Esses documentos permitem ao INSS calcular corretamente o tempo de contribuição e aplicar a redução prevista conforme o grau da deficiência. Qualquer inconsistência no CNIS pode comprometer o reconhecimento do direito.


É comum haver períodos não reconhecidos automaticamente, o que exige correção prévia ou apresentação de documentos complementares antes do pedido.

Como comprovar o grau da deficiência para aposentadoria ao INSS?

O grau da deficiência é um dos pontos mais importantes da aposentadoria da pessoa com deficiência. Ele define o tempo de contribuição exigido e impacta diretamente no direito ao benefício.


A comprovação ocorre por meio da avaliação biopsicossocial, realizada pelo INSS, mas os documentos apresentados influenciam diretamente no resultado. Relatórios médicos, funcionais e até históricos profissionais ajudam a demonstrar se a deficiência é leve, moderada ou grave.

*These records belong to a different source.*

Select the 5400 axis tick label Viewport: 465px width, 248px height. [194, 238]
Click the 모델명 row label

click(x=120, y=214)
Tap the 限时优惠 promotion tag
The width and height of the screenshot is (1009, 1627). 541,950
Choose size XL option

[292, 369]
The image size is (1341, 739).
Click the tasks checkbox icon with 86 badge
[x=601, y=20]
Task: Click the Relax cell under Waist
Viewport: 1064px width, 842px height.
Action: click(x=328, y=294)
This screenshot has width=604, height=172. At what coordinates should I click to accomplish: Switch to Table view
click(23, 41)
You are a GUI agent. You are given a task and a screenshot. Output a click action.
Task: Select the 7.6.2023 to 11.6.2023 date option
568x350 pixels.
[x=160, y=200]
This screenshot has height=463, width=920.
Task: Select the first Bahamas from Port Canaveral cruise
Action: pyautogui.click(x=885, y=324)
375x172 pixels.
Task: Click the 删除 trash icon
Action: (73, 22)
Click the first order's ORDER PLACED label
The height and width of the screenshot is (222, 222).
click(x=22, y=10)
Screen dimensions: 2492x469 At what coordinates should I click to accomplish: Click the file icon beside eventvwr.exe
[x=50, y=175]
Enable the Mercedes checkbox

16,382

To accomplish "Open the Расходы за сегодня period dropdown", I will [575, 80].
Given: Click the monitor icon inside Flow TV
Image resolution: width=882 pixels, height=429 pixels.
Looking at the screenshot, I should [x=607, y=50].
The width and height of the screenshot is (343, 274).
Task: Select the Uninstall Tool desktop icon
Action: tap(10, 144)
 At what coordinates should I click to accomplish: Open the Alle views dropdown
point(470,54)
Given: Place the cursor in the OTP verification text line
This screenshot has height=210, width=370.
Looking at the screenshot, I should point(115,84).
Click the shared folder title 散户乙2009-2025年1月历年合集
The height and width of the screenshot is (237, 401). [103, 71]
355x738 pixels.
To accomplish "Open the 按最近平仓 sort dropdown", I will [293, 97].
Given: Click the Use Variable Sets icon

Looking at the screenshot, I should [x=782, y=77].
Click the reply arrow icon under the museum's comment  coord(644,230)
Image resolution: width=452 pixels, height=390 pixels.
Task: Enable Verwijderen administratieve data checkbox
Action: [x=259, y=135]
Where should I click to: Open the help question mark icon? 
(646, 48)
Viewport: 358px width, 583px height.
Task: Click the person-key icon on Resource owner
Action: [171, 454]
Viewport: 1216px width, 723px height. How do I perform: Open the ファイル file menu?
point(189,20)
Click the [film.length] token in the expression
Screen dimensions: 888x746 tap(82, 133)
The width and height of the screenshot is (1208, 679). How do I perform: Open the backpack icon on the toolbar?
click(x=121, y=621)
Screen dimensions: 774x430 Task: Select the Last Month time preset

Quando a documentação é insuficiente, o INSS tende a enquadrar o segurado em grau inferior ou até negar a existência da deficiência, mesmo quando ela é evidente. Por isso, a preparação documental é decisiva.

Quando organizar os documentos antes de pedir a aposentadoria para pessoa com deficiência?

O ideal é organizar todos os documentos antes de dar entrada no pedido no INSS. Isso evita indeferimentos, recursos desnecessários e atrasos que podem levar meses ou anos para serem resolvidos.


Também é fundamental revisar a documentação quando o segurado já teve pedido negado ou quando o INSS reconheceu a deficiência em grau inferior ao correto. Nesses casos, documentos complementares podem mudar completamente o resultado.


Em São Bernardo do Campo, a análise prévia dos documentos permite identificar falhas e corrigir o pedido antes do protocolo, aumentando significativamente as chances de concessão.

Conclusão

A aposentadoria da pessoa com deficiência exige documentação técnica, organizada e coerente com a realidade funcional do segurado. Laudos médicos detalhados, histórico clínico e documentos previdenciários corretos são determinantes para o reconhecimento do direito.


Com a documentação adequada, o pedido se torna mais seguro, reduzindo o risco de negativa do INSS e garantindo que o benefício seja concedido conforme a legislação.